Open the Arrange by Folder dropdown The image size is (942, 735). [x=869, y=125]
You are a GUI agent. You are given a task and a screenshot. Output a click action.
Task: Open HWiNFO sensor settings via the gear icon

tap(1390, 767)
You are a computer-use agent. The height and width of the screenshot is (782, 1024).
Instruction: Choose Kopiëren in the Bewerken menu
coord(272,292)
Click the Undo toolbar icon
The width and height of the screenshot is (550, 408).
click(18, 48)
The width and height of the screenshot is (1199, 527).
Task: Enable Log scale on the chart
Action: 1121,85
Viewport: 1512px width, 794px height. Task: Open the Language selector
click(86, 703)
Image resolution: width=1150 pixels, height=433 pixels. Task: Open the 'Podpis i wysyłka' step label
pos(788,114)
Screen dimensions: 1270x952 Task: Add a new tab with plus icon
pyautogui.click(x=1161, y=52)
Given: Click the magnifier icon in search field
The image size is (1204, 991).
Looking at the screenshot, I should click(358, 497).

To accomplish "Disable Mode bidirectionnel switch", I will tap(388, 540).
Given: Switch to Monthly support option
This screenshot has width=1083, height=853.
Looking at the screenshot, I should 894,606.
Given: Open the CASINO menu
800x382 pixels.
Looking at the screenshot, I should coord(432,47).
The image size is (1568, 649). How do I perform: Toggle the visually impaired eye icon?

=-=-=

Given request: Identify each line in the rows above that contains the word "size", and copy every such line in full. Case counts, so a line matches only if the capitalization is the same.

Finished task:
Open the Arrange by Folder dropdown The image size is (942, 735). [x=869, y=125]
The image size is (1204, 991).
The image size is (1568, 649). How do I perform: Toggle the visually impaired eye icon?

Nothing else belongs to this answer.